Display Options Threshold/Breakthrough Mark All as Read Mark All as Unread
The Fine Print: The following comments are owned by whoever posted them. We are not responsible for them in any way.
  • (Score: 3, Insightful) by Anonymous Coward on Wednesday March 04 2020, @05:02PM (2 children)

    by Anonymous Coward on Wednesday March 04 2020, @05:02PM (#966539)

    The first UNIX man page I ever seriously studied was fsck(8). The provided an excellent context for my future studies because almost everything else I studied was simple in comparison to fsck(8) and some of the other early UNIX commands.

    As a systems administrator, I am something of a connoisseur of the command line. I've managed dozens of different SunOS and Solaris releases, BSD, DEC's Digital Unix, two or three attempts at porting UNIX to the Apple architecture, HP-UX from 7.0 through 11.3 or so, hundreds of Linux releases, IBM's POSIX-compliant releases, etc, etc, etc.

    Much of the bloat comes from Linux. Other operating systems that are in the hands of vendors receive changes judiciously. They have a population of customers to whom they are responsible for maintaining interoperability with past versions. But Linux is wild and free - every semester there is a new crop of brand new commands that do the same thing as the old commands and, to add insult to injury, a lot of them are shell scripts, calling previous semesters' shell scripts, calling previous semesters' shell scripts, calling an executable somewhere that someone who knew what they were doing, wrote, a long time ago.

    Consider apt(1). A perfectly good command line tool that spawned four or five or six or ten different tools that all call apt(1) to do any real work. Why not just learn how to use apt(1)?

    Consider all of the package managers out there. They all do the same thing. They are all basically tar(1) with some fluff added. Why not just use tar(1)?

    I think it's Raspian that has some sort of wireless access control manager. It's a command line utility. It promises more than it actually can deliver at this point in time and I think some of the command line options actually don't even work. But that hasn't stopped creeps from grabbing it and slapping GUIs on to it and coloring it pink and writing up articles about how great it is and posting Youtube videos prominently showing their names and faces - even though the fucking thing doesn't work.

    Much of this is driven by ego. One's chances of getting hired and promoted are much better if one is seen to be a purveyor of the magic "Open Source", never mind that one's open source is a shell script that steals all of its brains and muscles from other programs, and that one's shell script is, basically, makeup - a skin, if you prefer - and nothing more.

    So, basically, Silicon Valley is in the hands of people who got hired for their ability to sell themselves and their willingness to steal other peoples' creations, file off the serial numbers, and claim credit for it.

    Been that way since about 2000 or so.

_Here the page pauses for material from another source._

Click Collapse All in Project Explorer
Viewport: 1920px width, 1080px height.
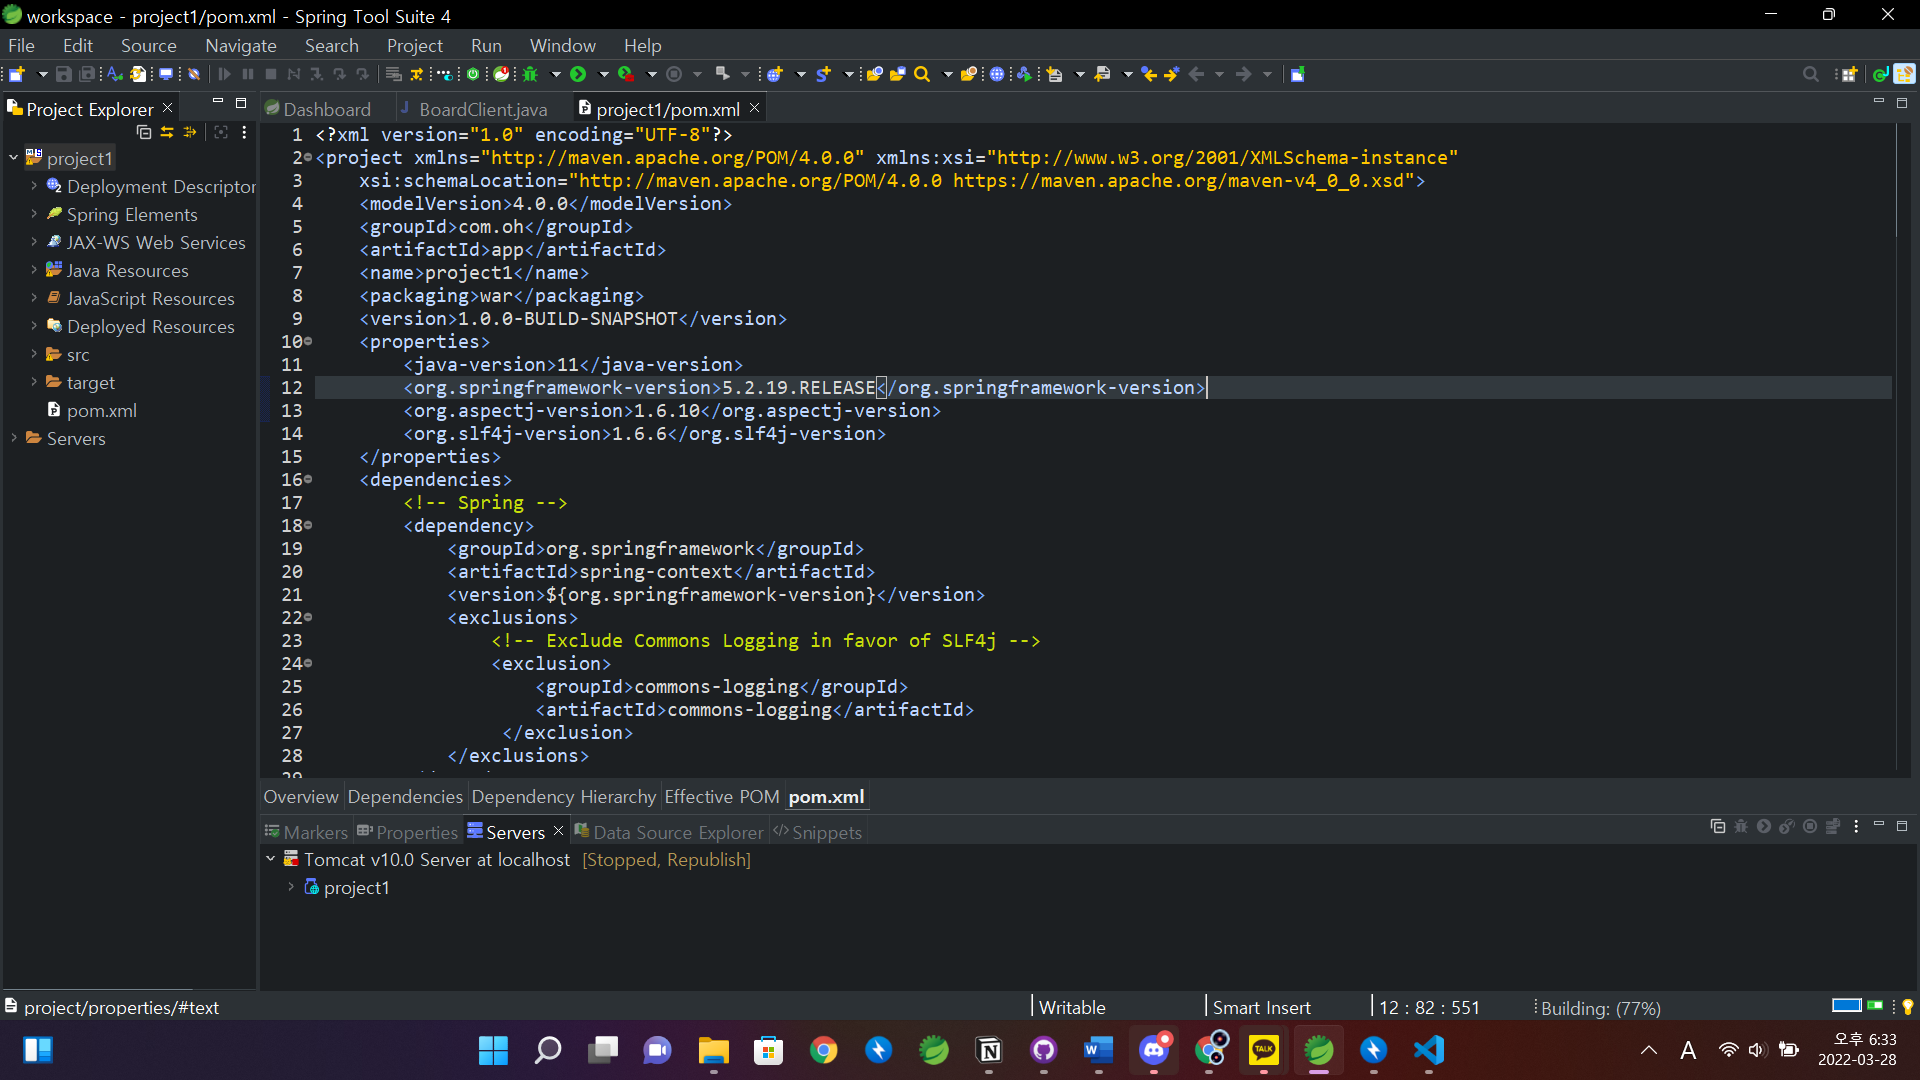pos(144,132)
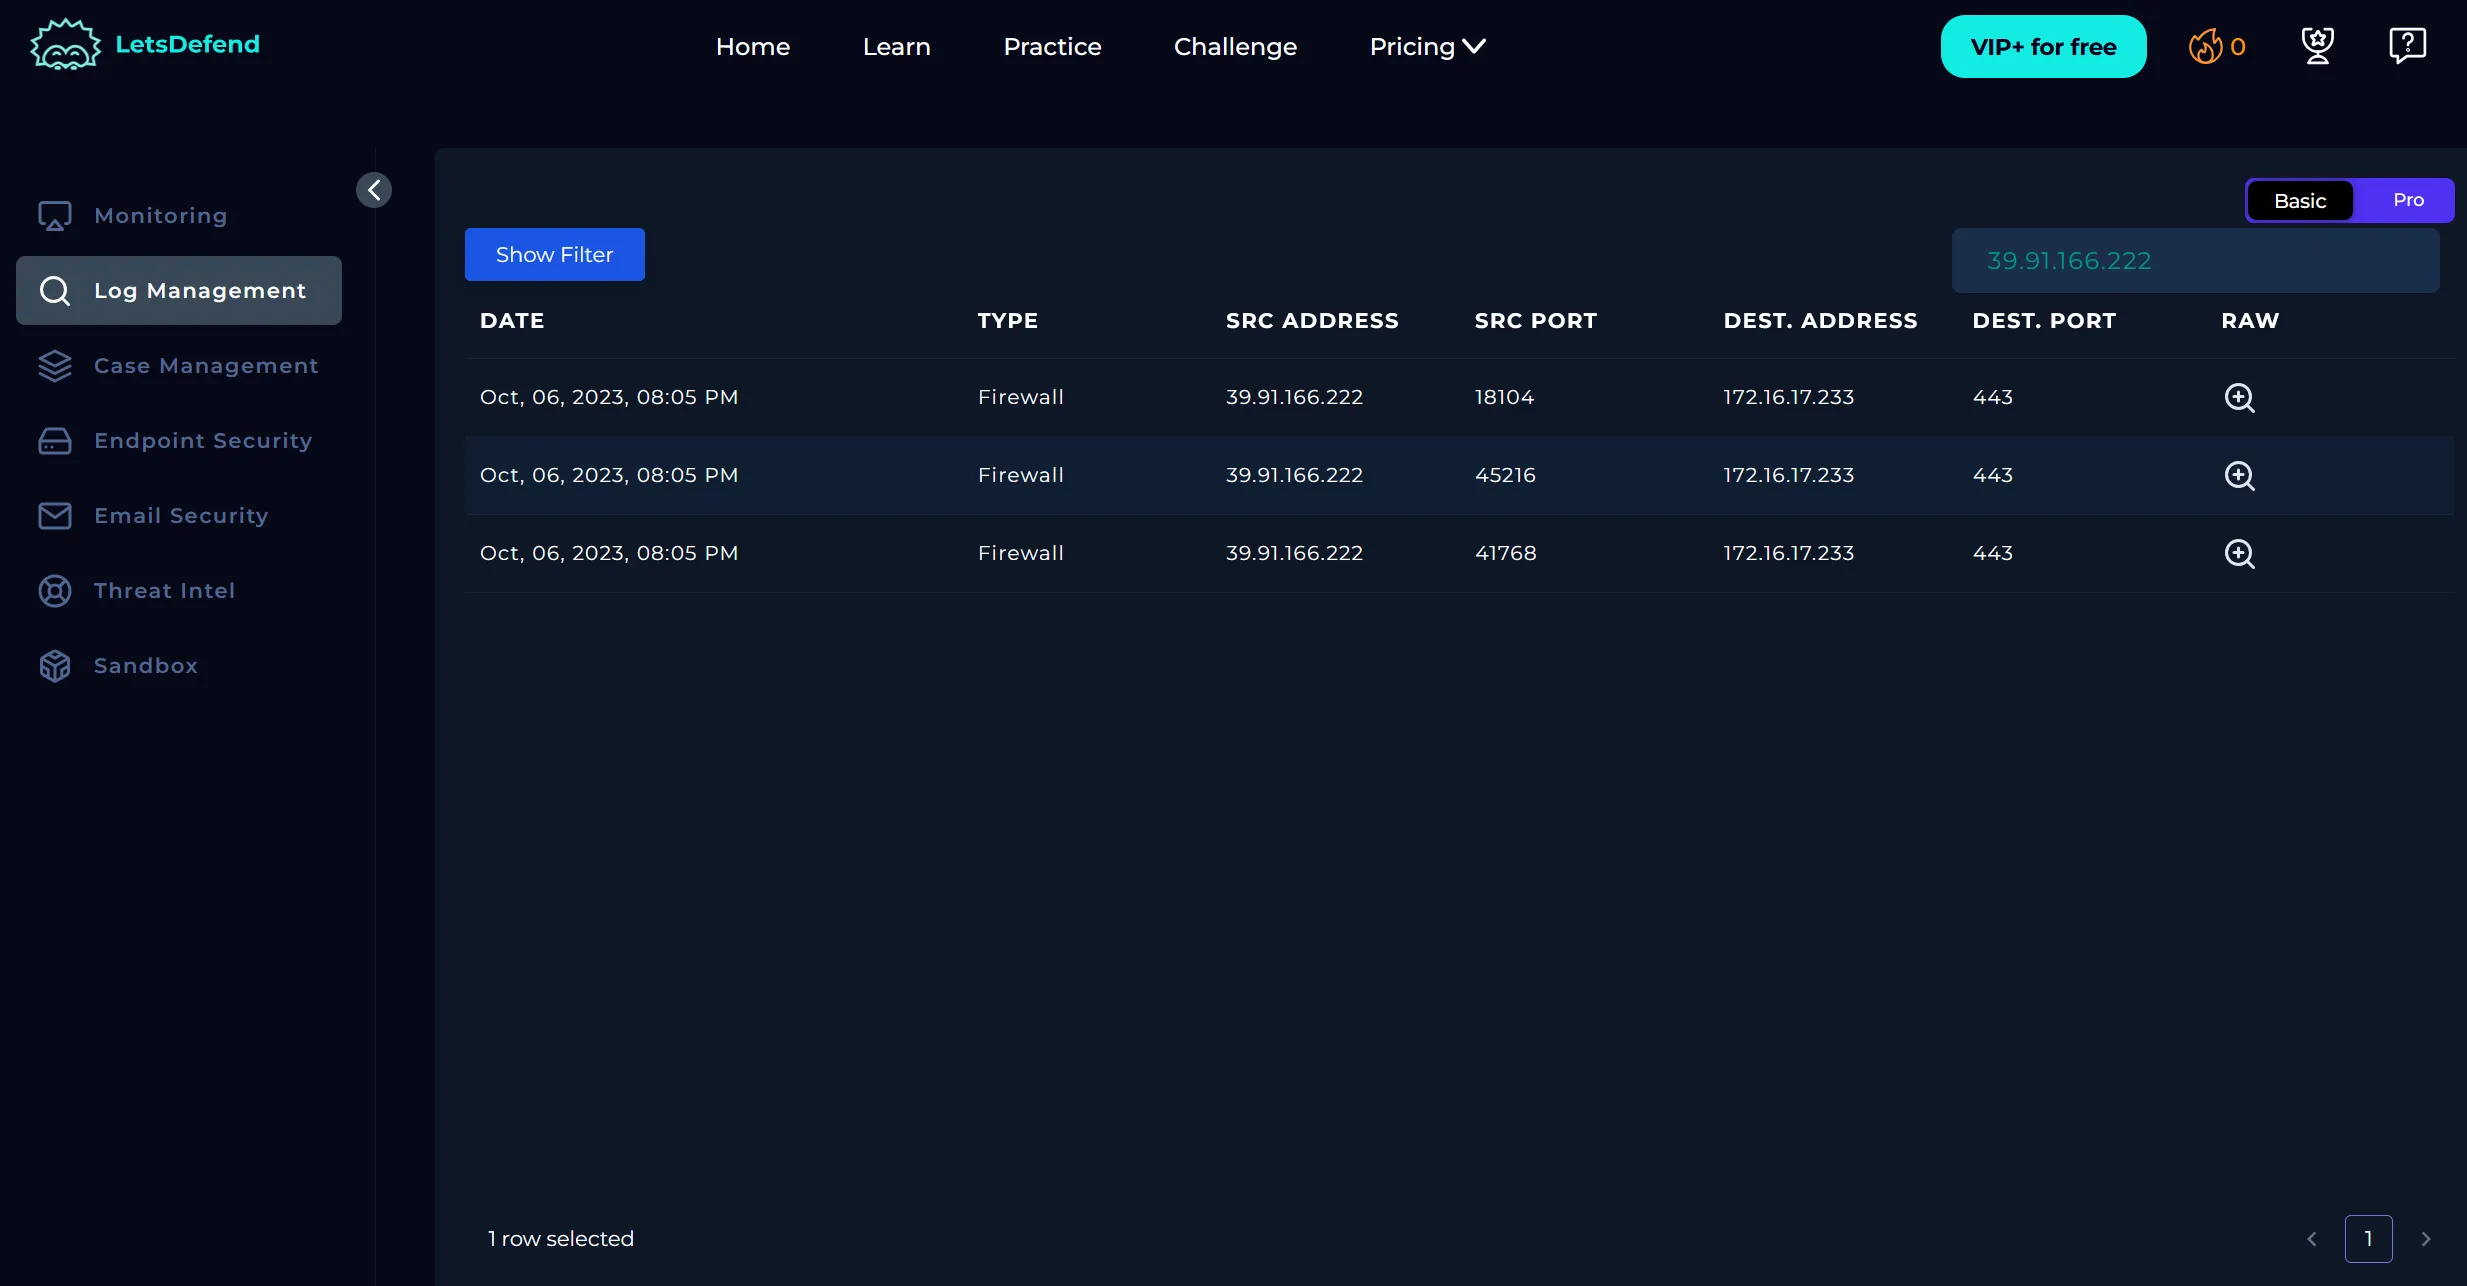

It was starting to get bad in the 1990s.

    I know there are real kernel driver programmers out there - but they are almost surely flipping burgers, because they can not compete with polished Indians and lying college graduates, and cannot hold the attention of the yuppie managers.

    So it goes. Call me if things change.

    ~childo

    Starting Score:    0  points
    Moderation   +3  
       Insightful=2, Interesting=1, Total=3
    Extra 'Insightful' Modifier   0  

    Total Score:   3  
  • (Score: -1, Offtopic) by Anonymous Coward on Wednesday March 04 2020, @09:43PM

    by Anonymous Coward on Wednesday March 04 2020, @09:43PM (#966712)

    When people can't marry adorable young girls, all that's good in life is money.

  • (Score: 0) by Anonymous Coward on Wednesday April 01 2020, @12:38AM

    by Anonymous Coward on Wednesday April 01 2020, @12:38AM (#977855)

    The reason for the package managers are there to parse the metadata of the package on top of getting tar to unpack its content. This so that a package can later be removed without leaving stray files everywhere.

    And frankly i don't mind this, as it means that during everyday use my life is automated. But i can still fall back to the coreutils when shit goes sideways.

    This in contrast to say RPM that uses a bespoke format.

    And was not the initial concept of unix that of wrapping assorted binaries in shell scripts?